Background
Early prediction of response to neoadjuvant chemotherapy (NACT) is important to aid personalized treatment in osteosarcoma. Diffusion-weighted Intravoxel Incoherent Motion (IVIM) MRI was used to evaluate the predictive value for response to NACT and survival outcome in osteosarcoma.
Methods
Total fifty-five patients with biopsy-proven osteosarcoma were recruited prospectively, among them 35 patients were further analysed. Patients underwent 3 cycles of NACT (Cisplatin + Doxorubicin) followed by surgery and response adapted adjuvant chemotherapy. Treatment outcomes were histopathological response to NACT (good-response ≥ 50% necrosis and poor-response < 50% necrosis) and survival outcome (event-free survival (EFS) and overall survival (OS)). IVIM MRI was acquired at 1.5T at baseline (t0), after 1-cycle (t1) and after 3-cycles (t2) of NACT. Quantitative IVIM parameters (D, D*, f & D*.f) were estimated using advanced state-of-the-art spatial penalty based IVIM analysis method bi-exponential model with total-variation penalty function (BETV) at 3 time-points and histogram analysis was performed.
Results
Good-responders: Poor-responders ratio was 13 (37%):22 (63%). EFS and OS were 31% and 69% with 16.27 and 25.9 months of median duration respectively.

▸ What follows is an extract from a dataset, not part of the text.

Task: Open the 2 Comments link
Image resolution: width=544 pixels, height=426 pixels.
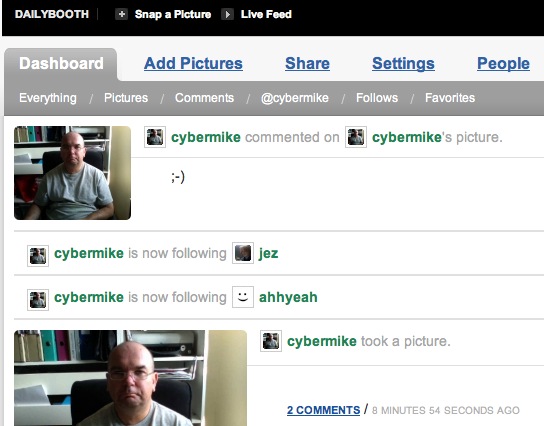Action: (x=323, y=410)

For predicting poor-response to NACT, IVIM parameters showed AUC = 0.87, Sensitivity = 86%, Specificity = 77% at t0, and AUC = 0.96, Sensitivity = 86%, Specificity = 100% at t1. Multivariate Cox regression analysis showed smaller tumour volume (HR = 1.002, p = 0.001) higher ADC-25th-percentile (HR = 0.047, p = 0.005) & D-Mean (HR = 0.1, p = 0.023) and lower D*-Mean (HR = 1.052, p = 0.039) were independent predictors of longer EFS (log-rank p-values: 0.054, 0.0034, 0.0017, 0.0019 respectively) and non-metastatic disease (HR = 4.33, p < 10–3), smaller tumour-volume (HR = 1.001, p = 0.042), lower D*-Mean (HR = 1.045, p = 0.056) and higher D*.f-skewness (HR = 0.544, p = 0.048) were independent predictors of longer OS (log-rank p-values: < 10–3, 0.07, < 10–3, 0.019 respectively).
Conclusion
IVIM parameters obtained with a 1.5T scanner along with novel BETV method and their histogram analysis indicating tumour heterogeneity were informative in characterizing NACT response and survival outcome in osteosarcoma.